Victor Sjöström is probably best remembered these days for his moving performance as the elderly Prof Borg in Bergman’s Wild Strawberries, but he was also one of the great directors of the silent era – a founding father of cinema in his native Sweden and, for a brief few years before the coming of sound, a wildly inventive Hollywood filmmaker responsible for Lilian Gish’s finest hour in his haunting The Wind.
The Phantom Carriage (originally Körkarlen) dates from 1921 and finds Sjöström at the height of his powers, delivering a powerful tale of human misery and supernatural forces marked by considerable technical innovation and a fine performance from the director himself as David Holm, a vicious, drunken wastrel whose moral decay is only revealed to him when he is forced to review his life (it’s intriguing to note the influence on Wild Strawberries, in which we see a much older Sjöström once again forced into a reassessment of his past through a series of dreams and waking visions).
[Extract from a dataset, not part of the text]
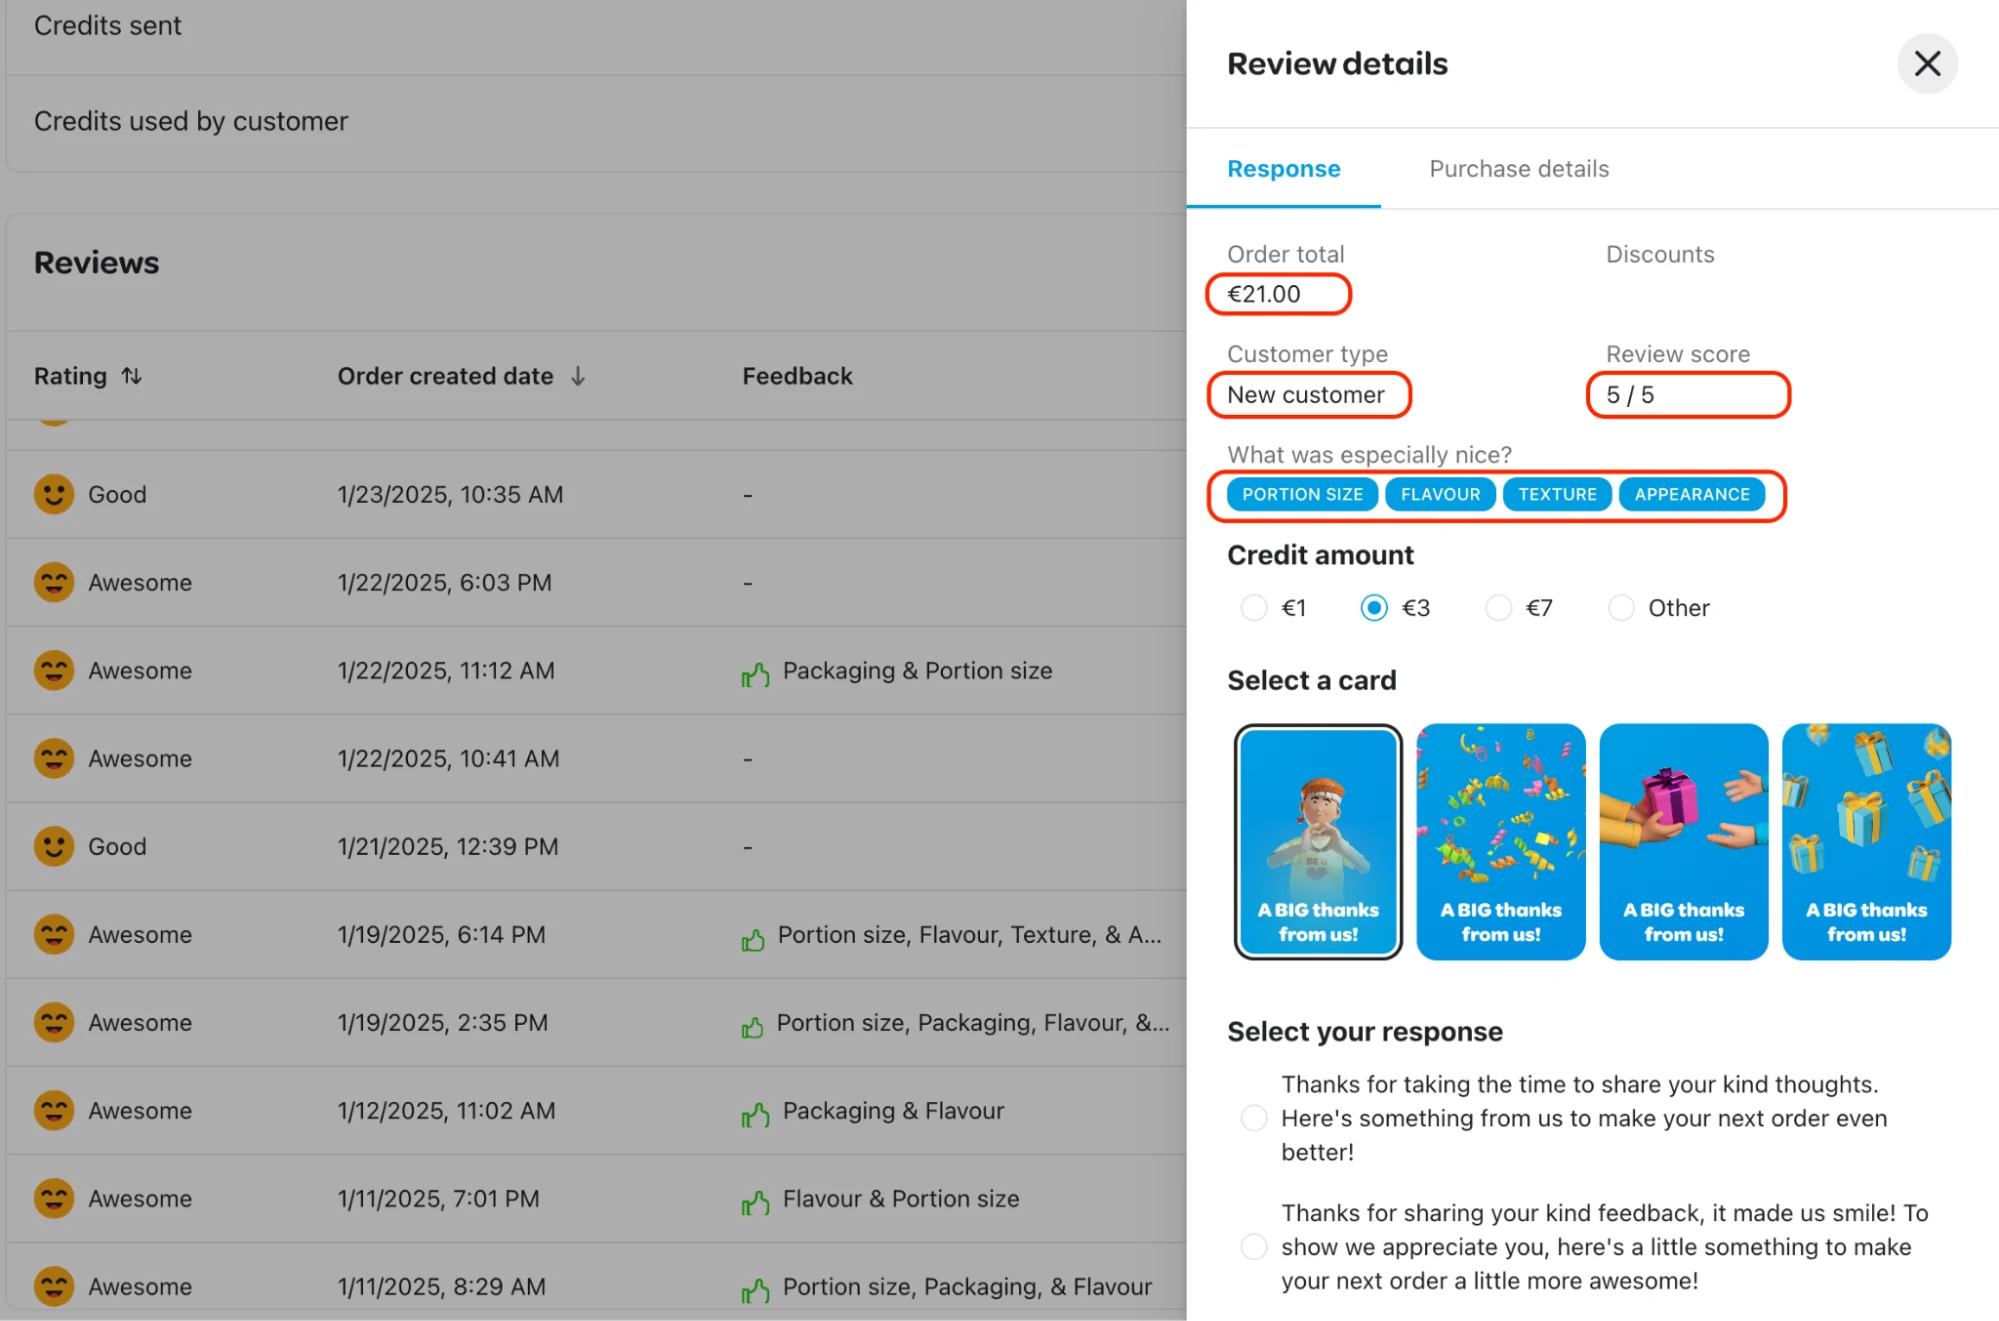Select the €7 credit amount

(1498, 608)
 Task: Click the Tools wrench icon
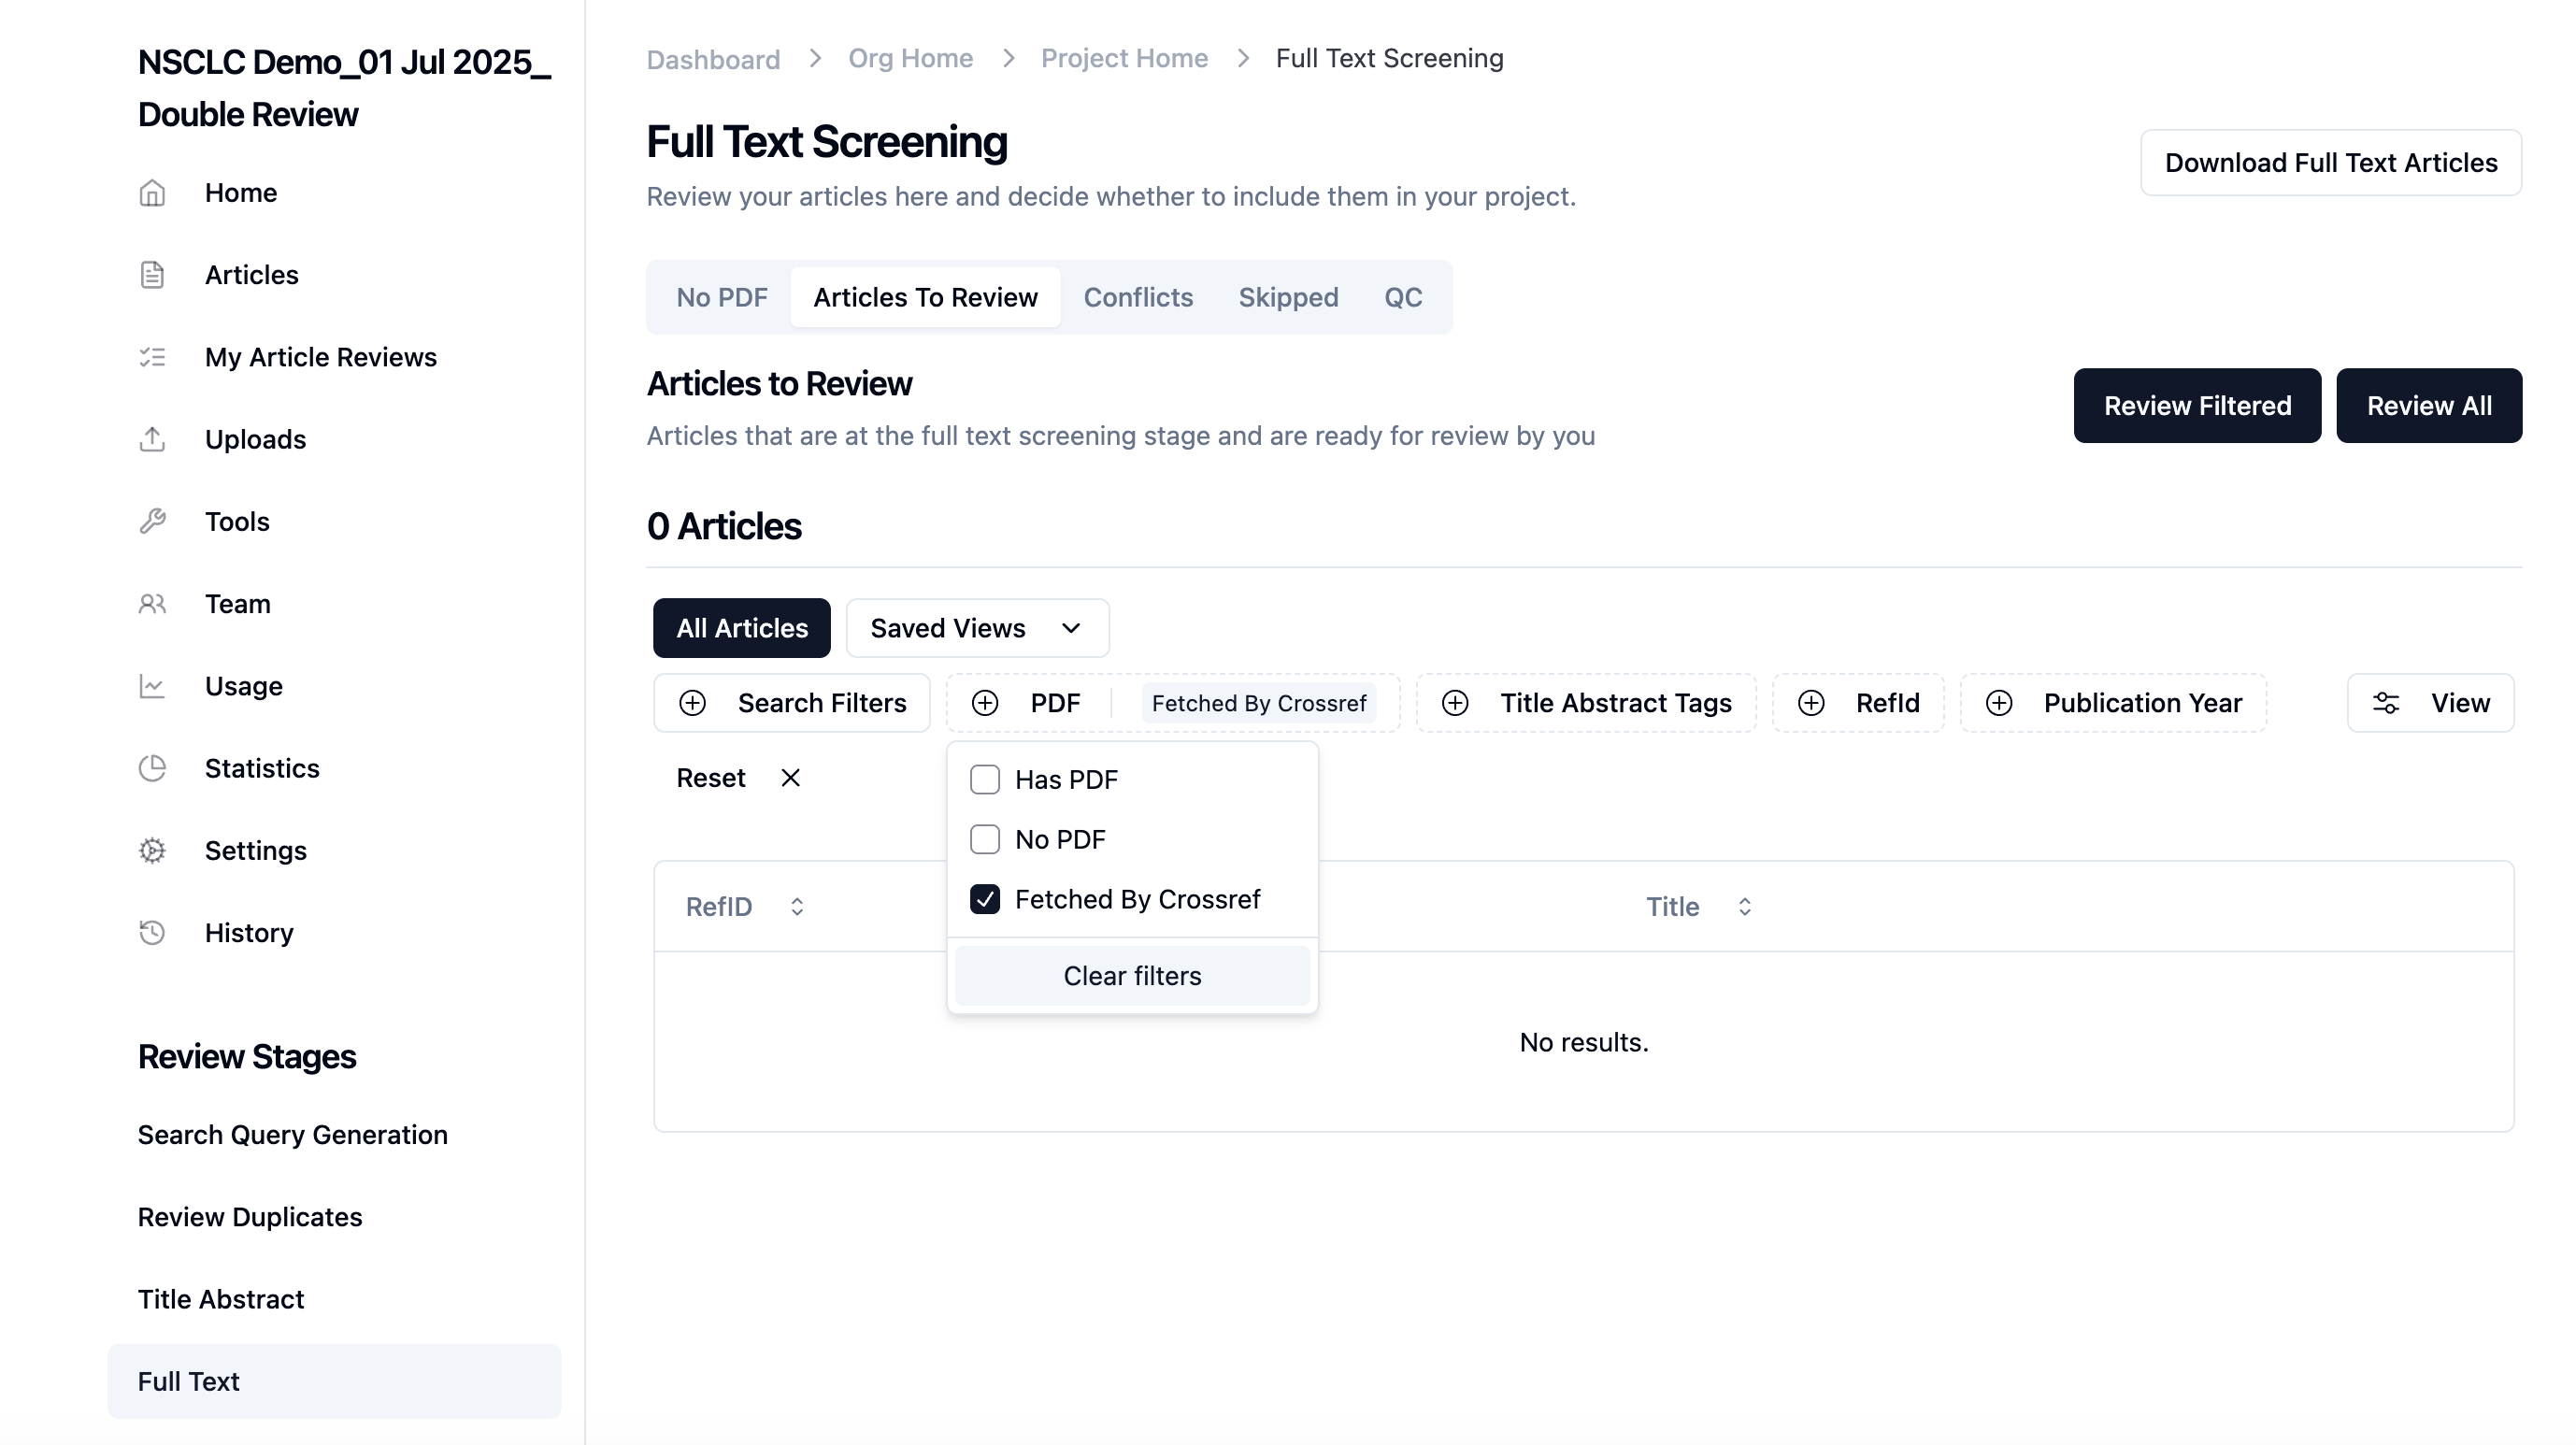[x=152, y=521]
Beginning at the deathbed of a young Salvation Army girl – why so, we only discover much later – and unfolding its narrative through a complex structure of flashbacks and stories-within-stories, the film uses the device of the titular Phantom Carriage – a sort of ghostly, perambulating Grim Reaper (one thinks of Bergman again), its driver doomed to collect dead souls until relieved of duty each New Year by the last person to peg out before the stroke of Midnight – to meld its scenes of Earthly degradation with those of the invisible realm of Death. Sjöström’s use of double exposures to visualise the overlapping of these two worlds – we see Holm’s ‘spirit body’ arise from his corpse, for instance – must have been quite jaw-dropping in 1921, and remains remarkably haunting and effective today.
This edition of the film features a specially composed score by KTL – Stephen O’Malley of US drone metal band Sunn O))) and Peter Rehberg (aka Pita) a British electronic composer; they really shouldn’t have bothered, as this cacophonous ‘soundscape’ of reverb-heavy guitar drones and inconsequential bleeps not only fails to engage with the rhythms and dynamics of the film in any meaningful way but is positively distracting, leading this reviewer to watch the film in glorious silence.